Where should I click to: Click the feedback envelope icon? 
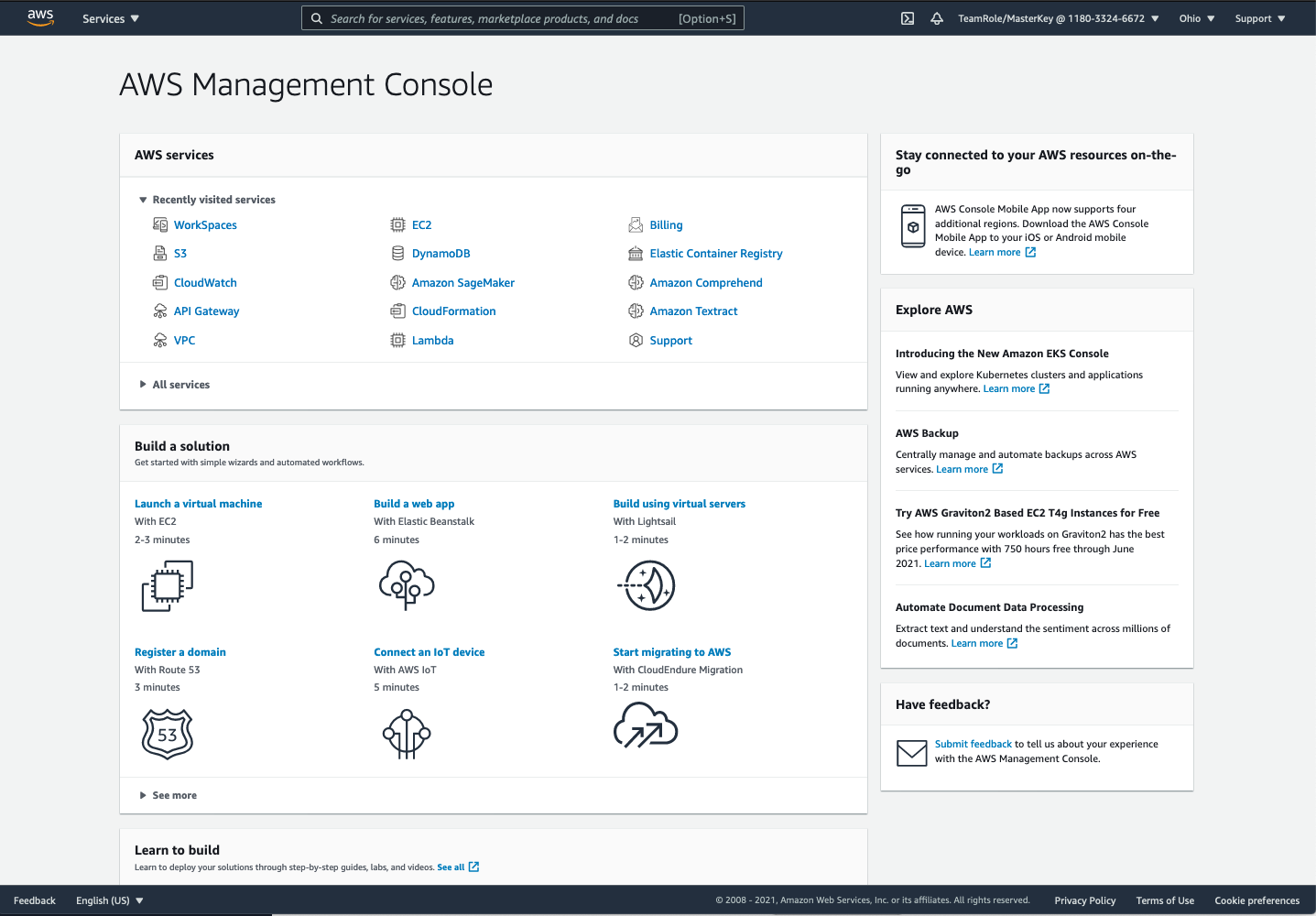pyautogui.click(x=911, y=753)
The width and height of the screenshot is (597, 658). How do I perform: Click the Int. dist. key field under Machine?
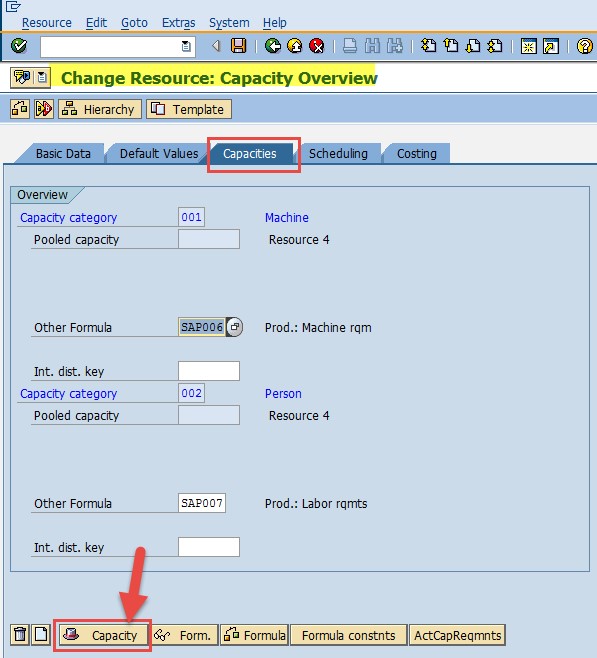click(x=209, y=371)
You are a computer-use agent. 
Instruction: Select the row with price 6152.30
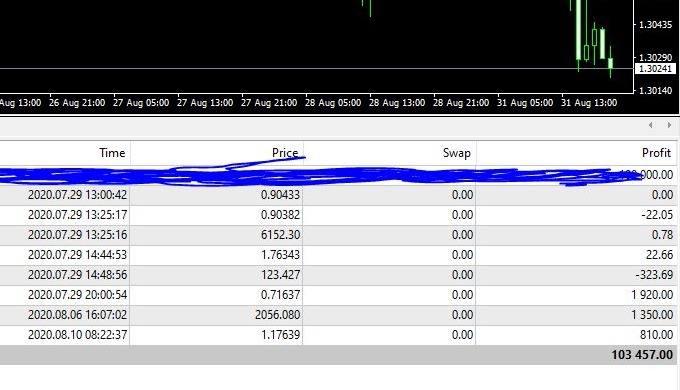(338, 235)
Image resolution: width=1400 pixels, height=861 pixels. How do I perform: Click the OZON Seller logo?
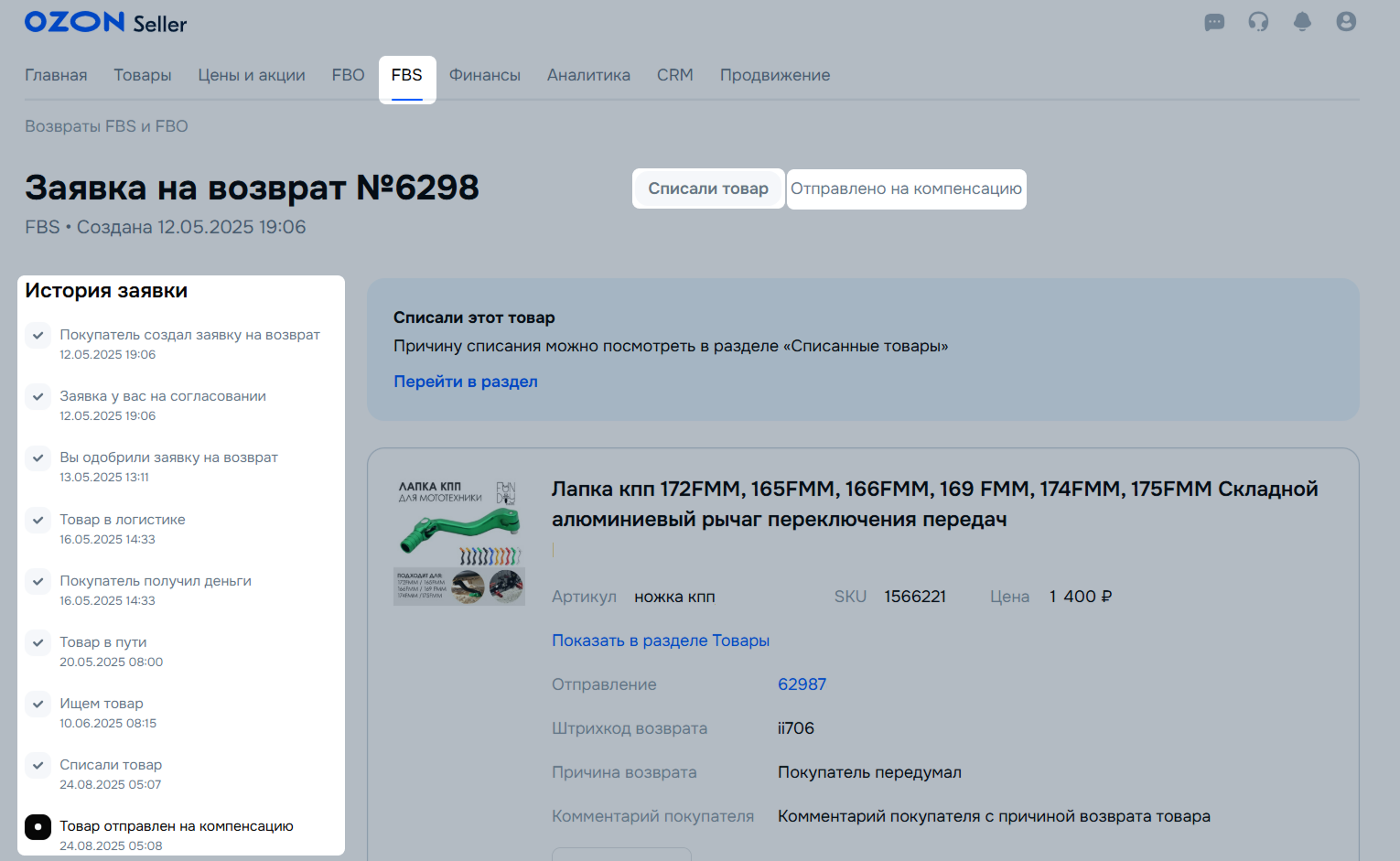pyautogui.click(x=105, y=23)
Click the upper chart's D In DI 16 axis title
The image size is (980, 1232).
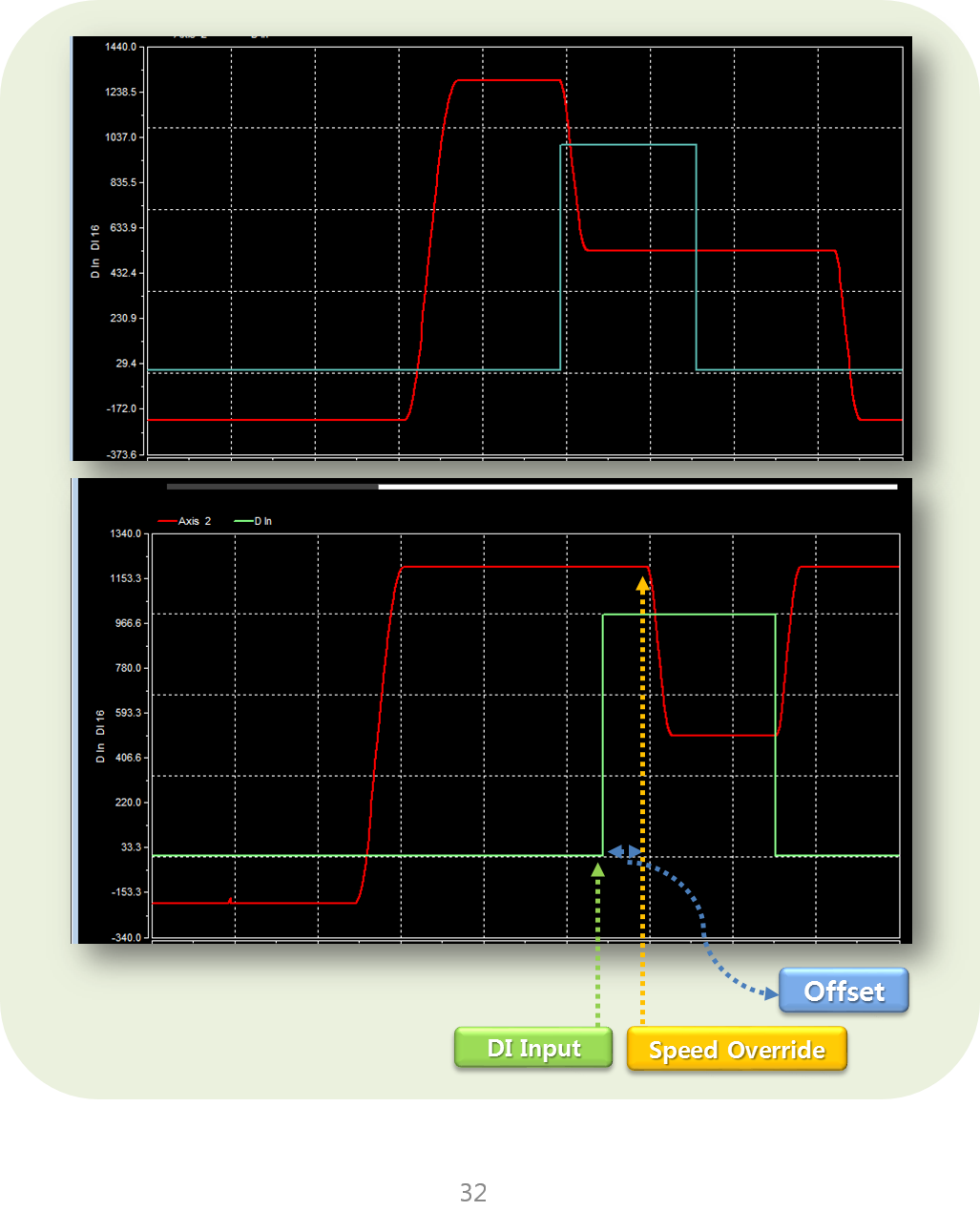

=====

**Short exercise**
Rewrite the lines above, putting "screen capture" wherever "screenshot" appears and changing nothing else. Leave the pictures out.

**Response to this task**
Where should I click to: Click the feedback envelope icon? 
pyautogui.click(x=911, y=753)
The width and height of the screen capture is (597, 658). How do I perform: Click the Int. dist. key field under Machine?
click(x=209, y=371)
You are a computer-use agent. 
Instruction: Select the row with price 6152.30
(338, 235)
Image resolution: width=1400 pixels, height=861 pixels. How do I perform: Click the OZON Seller logo?
pyautogui.click(x=105, y=23)
Click the upper chart's D In DI 16 axis title
The image size is (980, 1232).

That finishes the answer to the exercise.